# Page:Zur Thermodynamik bewegter Systeme (Fortsetzung).djvu/6

The energy content of the cavity is:

$U=2\pi v\int_{0}^{\pi}\frac{J\sin\phi\ d\phi}{c'},$

where $c'$ means the relative velocity:

$c'=c\left(-\beta\cos\phi+\sqrt{1-\beta^{2}\sin^{2}\phi}\right).$

If we set in the previous integral according to (19):

$J = i + J\beta\ \cos\varphi,$

then it becomes:

$U=2\pi v\int_{0}^{\pi}\frac{i\ \sin\phi\ d\phi}{c'}+2\pi v\beta\int_{0}^{\pi}\frac{J\cos\phi\ \sin\phi\ d\phi}{c'}.$

The second summand is equal to:

$q\cdot\frac{2\pi v}{c^{2}}\int_{0}^{\pi}\frac{J}{c'}\cdot c\ \cos\varphi\cdot\sin\phi\ d\phi=q\mathfrak{G},$

as one can most simply recognize by comparison with the penultimate equation of p. 11 of my first report.
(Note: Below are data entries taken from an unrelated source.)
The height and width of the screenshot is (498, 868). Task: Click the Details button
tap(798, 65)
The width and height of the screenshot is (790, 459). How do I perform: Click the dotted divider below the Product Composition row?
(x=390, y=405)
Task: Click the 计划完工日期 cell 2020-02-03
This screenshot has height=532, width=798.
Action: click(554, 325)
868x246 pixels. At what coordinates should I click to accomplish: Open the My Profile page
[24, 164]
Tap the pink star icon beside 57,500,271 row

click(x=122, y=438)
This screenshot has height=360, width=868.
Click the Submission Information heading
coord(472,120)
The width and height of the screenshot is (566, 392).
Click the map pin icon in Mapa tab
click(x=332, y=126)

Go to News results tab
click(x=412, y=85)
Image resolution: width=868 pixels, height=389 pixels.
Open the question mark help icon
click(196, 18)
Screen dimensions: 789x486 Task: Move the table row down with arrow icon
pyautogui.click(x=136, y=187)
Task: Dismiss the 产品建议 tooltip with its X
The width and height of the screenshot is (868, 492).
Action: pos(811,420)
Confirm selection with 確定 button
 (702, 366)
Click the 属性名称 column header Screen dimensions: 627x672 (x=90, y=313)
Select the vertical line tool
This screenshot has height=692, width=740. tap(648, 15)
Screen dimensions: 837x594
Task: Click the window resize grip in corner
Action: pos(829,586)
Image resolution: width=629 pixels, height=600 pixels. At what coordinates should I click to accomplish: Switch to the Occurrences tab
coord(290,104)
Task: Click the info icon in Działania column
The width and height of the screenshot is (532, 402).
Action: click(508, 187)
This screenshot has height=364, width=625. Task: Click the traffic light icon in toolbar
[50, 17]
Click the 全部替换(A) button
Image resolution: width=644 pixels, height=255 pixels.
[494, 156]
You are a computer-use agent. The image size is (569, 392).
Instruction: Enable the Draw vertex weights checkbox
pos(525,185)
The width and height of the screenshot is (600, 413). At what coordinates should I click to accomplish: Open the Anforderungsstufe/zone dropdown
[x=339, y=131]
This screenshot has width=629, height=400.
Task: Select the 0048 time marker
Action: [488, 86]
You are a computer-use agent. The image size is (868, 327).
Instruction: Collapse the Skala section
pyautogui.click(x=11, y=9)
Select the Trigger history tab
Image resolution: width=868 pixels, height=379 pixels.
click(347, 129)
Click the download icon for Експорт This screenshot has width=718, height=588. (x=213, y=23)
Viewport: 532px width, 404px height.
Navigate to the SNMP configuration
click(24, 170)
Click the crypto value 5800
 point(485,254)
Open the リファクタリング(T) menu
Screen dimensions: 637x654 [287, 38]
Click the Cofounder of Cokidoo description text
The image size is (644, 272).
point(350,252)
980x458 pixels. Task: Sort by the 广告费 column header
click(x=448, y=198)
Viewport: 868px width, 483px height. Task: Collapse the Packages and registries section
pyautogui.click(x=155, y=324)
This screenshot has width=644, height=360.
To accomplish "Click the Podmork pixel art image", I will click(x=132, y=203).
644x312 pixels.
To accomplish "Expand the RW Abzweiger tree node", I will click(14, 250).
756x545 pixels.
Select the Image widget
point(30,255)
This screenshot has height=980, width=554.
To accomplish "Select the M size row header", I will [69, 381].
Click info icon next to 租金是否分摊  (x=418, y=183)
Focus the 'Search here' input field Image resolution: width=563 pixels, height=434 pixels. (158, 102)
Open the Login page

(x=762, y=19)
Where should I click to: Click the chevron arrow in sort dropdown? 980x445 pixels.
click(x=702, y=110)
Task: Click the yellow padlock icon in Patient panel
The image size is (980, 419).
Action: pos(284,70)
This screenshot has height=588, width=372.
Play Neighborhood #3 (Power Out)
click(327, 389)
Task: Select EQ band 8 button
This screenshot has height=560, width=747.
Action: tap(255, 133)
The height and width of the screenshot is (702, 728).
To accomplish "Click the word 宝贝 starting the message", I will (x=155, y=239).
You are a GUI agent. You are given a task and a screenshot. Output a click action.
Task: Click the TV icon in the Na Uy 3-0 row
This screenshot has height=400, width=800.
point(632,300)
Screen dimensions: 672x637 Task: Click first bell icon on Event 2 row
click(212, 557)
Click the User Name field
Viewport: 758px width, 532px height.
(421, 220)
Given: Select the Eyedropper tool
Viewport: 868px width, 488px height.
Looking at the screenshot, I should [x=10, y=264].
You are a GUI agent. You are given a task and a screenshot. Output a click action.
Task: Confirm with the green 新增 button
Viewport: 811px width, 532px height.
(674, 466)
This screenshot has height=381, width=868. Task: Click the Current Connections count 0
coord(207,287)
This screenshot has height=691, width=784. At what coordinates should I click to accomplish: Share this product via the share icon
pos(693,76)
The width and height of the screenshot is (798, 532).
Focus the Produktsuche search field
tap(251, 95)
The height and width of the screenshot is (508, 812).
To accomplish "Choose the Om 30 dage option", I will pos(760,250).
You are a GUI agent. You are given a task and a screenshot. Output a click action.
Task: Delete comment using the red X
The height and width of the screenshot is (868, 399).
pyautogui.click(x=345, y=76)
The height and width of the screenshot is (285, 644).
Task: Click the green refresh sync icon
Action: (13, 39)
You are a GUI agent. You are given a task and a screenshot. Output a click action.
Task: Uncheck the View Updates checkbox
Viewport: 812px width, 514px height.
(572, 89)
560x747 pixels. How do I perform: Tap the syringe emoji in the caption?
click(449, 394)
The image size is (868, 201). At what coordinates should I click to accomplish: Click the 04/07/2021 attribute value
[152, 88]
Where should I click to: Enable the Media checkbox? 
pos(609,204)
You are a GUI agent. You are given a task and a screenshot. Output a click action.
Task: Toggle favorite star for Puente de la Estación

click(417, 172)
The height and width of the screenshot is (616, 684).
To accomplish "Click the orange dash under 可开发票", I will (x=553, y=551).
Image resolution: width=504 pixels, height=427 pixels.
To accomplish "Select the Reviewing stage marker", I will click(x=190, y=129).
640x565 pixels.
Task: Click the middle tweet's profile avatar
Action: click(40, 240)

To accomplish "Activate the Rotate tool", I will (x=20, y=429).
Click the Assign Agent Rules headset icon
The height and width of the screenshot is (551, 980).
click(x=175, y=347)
In consequence of (2) it is therefore:

$H=2\pi v\int_{0}^{\pi}\frac{i\ \sin\phi\ d\phi}{c'}.$

The quantity $H$ is thus identical with the energy of the true radiation, which was indeed to be expected. If we introduce $i'$ and $\phi'$ by means of (20) and (21), then

$J_{abs}=i'\frac{\varkappa^{2}}{(1-\beta^{2}\sin^{2}\phi)^{2}\left(\frac{c}{c'}\right)^{4}}=i'\frac{\varkappa^{2}}{(1-\beta\cos\varphi)^{4}},$

because $c'\sqrt{1-\beta^{2}\sin^{2}\phi}=c(1-\beta\cos\varphi)$ (see F. Hasenöhrl, Ann. d. Phys., 15, p. 347, Gl. 7 [1904]). That the absolute radiation intensity is changing with direction proportional to $(1-\beta \cos \varphi)^4$, was already demonstrated by v. Mosengeil in another way (Ann. d. Phys., 22, p. 875, eq. 11 [1907]).